Mayor William J. Reynolds ’03 and Bethlehem councilwoman Kiera Wilhelm ’93 are pleased with the progress being made to address homelessness in Bethlehem and the greater Lehigh Valley.

By Meghan Decker Szvetecz ’08

Like cities across the country, Bethlehem is facing a growing homeless population and serious lack of affordable housing. Mayor William J. Reynolds ’03 is on a mission to make long-lasting solutions a priority for his city’s 76,000 residents and their neighbors across the Lehigh Valley.

“We have a housing crisis in the Lehigh Valley and the city of Bethlehem,” says Reynolds. “We’ve been falling short in meeting the needs of the unsheltered population for years, he adds, and as homelessness has increased substantially in recent years so too have housing prices and rent, while housing inventory can’t keep up with the demand.”

Bethlehem City Council approved $2 million in the 2023 budget for homelessness services, and the Council is also being asked to support $1.4 million in HOME-ARP funding administered via U.S. Housing and Urban Development. The city hired a consultant to develop a plan and conduct a study for the potential to build the Lehigh Valley’s first year-round permanent homeless shelter in Bethlehem. Interviews with more than 100 people at area homeless-service providers were conducted last summer, and while the study is still ongoing, the results so far have shone a light on the severity of the problem.

Bethlehem Councilwoman Kiera Wilhelm ’93 says that the study presented the data in a way that “brought the issue to a human level–beyond charts and graphs.”

“It was alarming to see, on a map, the percentage of the city that is unaffordable to residents living at 80%, 100%, 120%, even 150% of Bethlehem’s city median income,” says Wilhelm, who is involved with the project as a Community Development Committee member. “The breakdown of affordability by occupation showed starkly that folks in professions from mail carriers to cashiers, bus drivers, librarians, cooks, and more struggle to afford housing here. If this issue isn’t impacting you, it is impacting someone you know.”

Stereotypes persist, but Reynolds explains that there are many people who have good-paying jobs and do not have a place to live. They are riding the bus to and from work and sleeping at a shelter at night.

[RECORDS SUPPLIED]:
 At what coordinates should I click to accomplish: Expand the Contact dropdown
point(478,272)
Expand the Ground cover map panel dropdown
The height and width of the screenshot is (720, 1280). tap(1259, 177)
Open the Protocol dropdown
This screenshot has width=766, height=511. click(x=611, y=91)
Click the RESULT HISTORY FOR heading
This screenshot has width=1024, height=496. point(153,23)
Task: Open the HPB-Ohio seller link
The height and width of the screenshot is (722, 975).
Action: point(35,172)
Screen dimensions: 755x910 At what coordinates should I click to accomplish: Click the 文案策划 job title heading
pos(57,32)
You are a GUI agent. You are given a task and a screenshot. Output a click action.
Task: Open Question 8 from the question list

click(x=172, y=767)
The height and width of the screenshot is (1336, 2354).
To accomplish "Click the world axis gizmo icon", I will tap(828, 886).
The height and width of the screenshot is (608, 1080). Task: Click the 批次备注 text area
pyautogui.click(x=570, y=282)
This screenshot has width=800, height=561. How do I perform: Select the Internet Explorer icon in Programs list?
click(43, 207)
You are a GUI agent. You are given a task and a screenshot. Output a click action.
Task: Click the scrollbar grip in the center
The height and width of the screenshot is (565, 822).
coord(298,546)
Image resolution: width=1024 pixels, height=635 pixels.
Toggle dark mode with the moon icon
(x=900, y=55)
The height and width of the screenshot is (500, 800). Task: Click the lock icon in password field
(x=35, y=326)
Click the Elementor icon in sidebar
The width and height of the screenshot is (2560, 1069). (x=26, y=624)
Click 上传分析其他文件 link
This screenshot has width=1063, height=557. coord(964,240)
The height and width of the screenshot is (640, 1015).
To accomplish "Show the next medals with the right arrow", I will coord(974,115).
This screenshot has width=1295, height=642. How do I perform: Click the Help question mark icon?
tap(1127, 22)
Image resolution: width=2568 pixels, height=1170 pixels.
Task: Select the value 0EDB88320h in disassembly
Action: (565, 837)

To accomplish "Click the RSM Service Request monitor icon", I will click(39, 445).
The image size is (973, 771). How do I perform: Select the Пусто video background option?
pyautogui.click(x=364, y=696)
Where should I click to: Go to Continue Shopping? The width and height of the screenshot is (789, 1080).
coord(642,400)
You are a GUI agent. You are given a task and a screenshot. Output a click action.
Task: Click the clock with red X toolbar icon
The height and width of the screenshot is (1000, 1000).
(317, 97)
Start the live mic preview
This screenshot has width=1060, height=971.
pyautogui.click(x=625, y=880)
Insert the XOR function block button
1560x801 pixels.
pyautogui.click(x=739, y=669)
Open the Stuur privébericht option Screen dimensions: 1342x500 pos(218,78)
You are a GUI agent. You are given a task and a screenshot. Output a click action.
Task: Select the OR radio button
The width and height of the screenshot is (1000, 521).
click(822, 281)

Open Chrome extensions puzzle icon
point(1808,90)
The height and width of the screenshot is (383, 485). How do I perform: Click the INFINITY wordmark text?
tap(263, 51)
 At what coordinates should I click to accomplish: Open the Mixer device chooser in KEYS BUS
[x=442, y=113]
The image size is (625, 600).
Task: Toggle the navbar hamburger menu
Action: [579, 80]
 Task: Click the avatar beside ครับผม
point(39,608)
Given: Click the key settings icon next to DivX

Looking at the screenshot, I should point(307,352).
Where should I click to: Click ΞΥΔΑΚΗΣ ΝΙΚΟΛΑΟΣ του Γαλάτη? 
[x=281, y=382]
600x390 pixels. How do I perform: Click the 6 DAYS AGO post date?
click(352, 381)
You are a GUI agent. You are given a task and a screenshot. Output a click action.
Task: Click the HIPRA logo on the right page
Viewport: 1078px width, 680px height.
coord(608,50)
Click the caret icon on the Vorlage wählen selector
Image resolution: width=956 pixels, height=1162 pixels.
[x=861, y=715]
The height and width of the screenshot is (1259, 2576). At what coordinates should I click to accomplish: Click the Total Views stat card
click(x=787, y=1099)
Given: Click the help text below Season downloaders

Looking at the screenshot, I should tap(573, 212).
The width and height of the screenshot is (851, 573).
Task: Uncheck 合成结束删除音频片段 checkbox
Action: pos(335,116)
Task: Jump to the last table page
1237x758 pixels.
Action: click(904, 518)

[WHAT TO DO]:
[1] Reproduce verbatim the passage of the article on homelessness in Bethlehem that opens with the words containing "Bethlehem City Council" and closes with "of the problem.".
[2] Name every occupation that the article on homelessness in Bethlehem cites as one whose workers struggle to afford housing in the city.
[3] According to the article on homelessness in Bethlehem, what amount did Bethlehem City Council approve in the 2023 budget for homelessness services?

[OUTPUTS FOR THE TASKS]:
[1]
Bethlehem City Council approved $2 million in the 2023 budget for homelessness services, and the Council is also being asked to support $1.4 million in HOME-ARP funding administered via U.S. Housing and Urban Development. The city hired a consultant to develop a plan and conduct a study for the potential to build the Lehigh Valley’s first year-round permanent homeless shelter in Bethlehem. Interviews with more than 100 people at area homeless-service providers were conducted last summer, and while the study is still ongoing, the results so far have shone a light on the severity of the problem.

[2] Mail carriers, cashiers, bus drivers, librarians, and cooks.

[3] $2 million.